I am trying to install sslh on port 443 instead of 30000 var/packages/sslh/var$ cat /var/packages/sslh/var/sslh.log Sat Jun 12 20:14:19 CEST 2021 Starting sslh command /volume2/@appstore/sslh/bin/sslh -F/volume2/@appdata/sslh/sslh.cfg ssh addr: localhost:ssh. libwrap service: ssh log_level: 1 family 2 2 [keepalive] [fork] tls addr: localhost:snpp. libwrap service: (null) log_level: 0 family 2 2 [] [] openvpn addr: localhost:openvpn. libwrap service: (null) log_level: 1 family 2 2 [] [] listening on: 0.0.0.0:https [] :::https [] timeout: 5 on-timeout: ssh listening to 2 addresses 0.0.0.0:https:bind: Permission denied

Any idea how to overcome this ?

ohnoohweh commented 3 years ago

I guess this is not required. I am following the advices of

http://smartathome.blogspot.com/2017/01/installing-sslh-onto-synology-dsm6-for.html

and configured the router to perform the port mapping from external 443 to internal 30000.

It is easier to manage, so all the ngix settings can stay untouched in place. Much safer and better for upgrading.

THANKS A LOT for YOUR HELP !! Simply awesome experience!

wimsan commented 3 years ago

I upgraded SSLH on DSM 6 but it doesn't seem to work. At least not when listening on port 443 on the ip address of the NAS interface. After downgrading to 1.21c-5 it's working again. Any ideas?

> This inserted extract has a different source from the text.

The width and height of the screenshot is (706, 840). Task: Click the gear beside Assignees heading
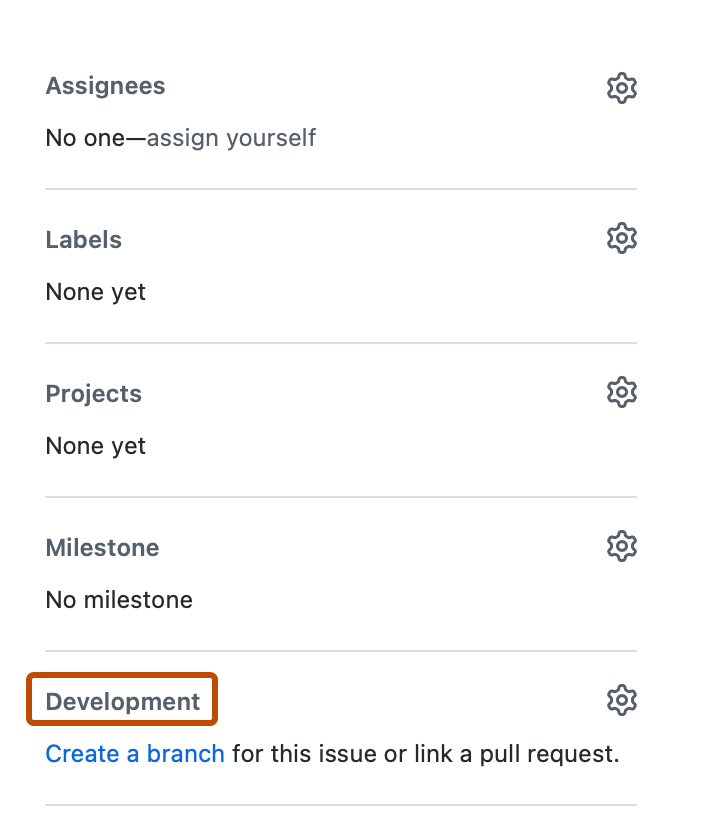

hgy59 commented 3 years ago

The updated package defines "sc-sslh" as user in the configuration file, in the previous version (1.21c-5) the user was "nobody". Please try to configure "nobody" and/or "sc-sslh" as user in sslh.cfg.

user: "nobody";

or

user: "sc-sslh";

wimsan commented 3 years ago

I did that. sslh was starting afterwards but still not when configured to listen on port 443. I than got "0.0.0.0:https:bind: Permission denied"

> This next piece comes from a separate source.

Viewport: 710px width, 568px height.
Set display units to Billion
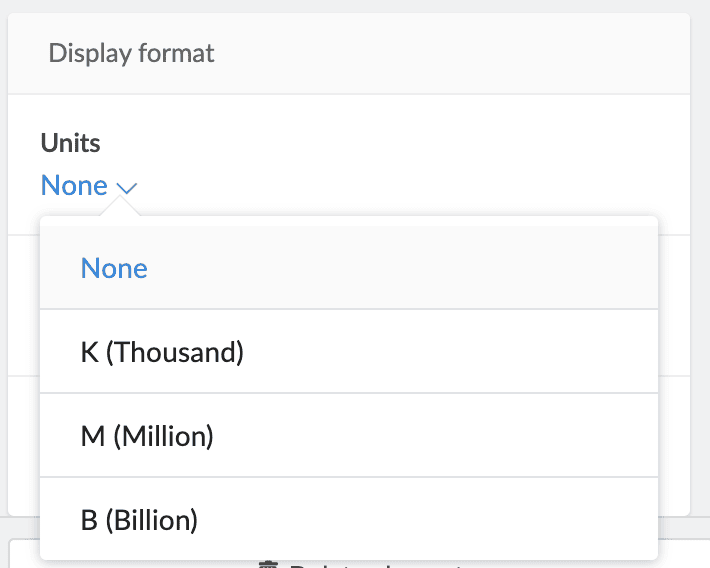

hgy59 commented 3 years ago

please try to add run as root for start and stop in /var/packages/sslh/conf/privilege file 

{
    "defaults":{
        "run-as": "package"
    },
    "username": "sc-sslh",
    "groupname": "sc-sslh",
    "ctrl-script": [{
        "action": "preinst",
        "run-as": "root"
    }, {
        "action": "postinst",
        "run-as": "root"
    }, {
        "action": "preuninst",
        "run-as": "root"
    }, {
        "action": "postuninst",
        "run-as": "root"
    }, {
        "action": "preupgrade",
        "run-as": "root"
    }, {
        "action": "postupgrade",
        "run-as": "root"
    }, {
        "action": "start",
        "run-as": "root"
    }, {
        "action": "stop",
        "run-as": "root"
    }]
}
wimsan commented 3 years ago

tried that too but still no luck

AlexFullmoon commented 3 years ago

please try to add run as root for start and stop in /var/packages/sslh/conf/privilege file

Worked for me along with user: "sc-sslh"; in sslh.cfg.

r4yzs commented 2 years ago

Hello, same problem for me.

Do you have resolve it ?

hgy59 commented 2 years ago

@r4yzs please open a new issue as this one is fixed with #4742.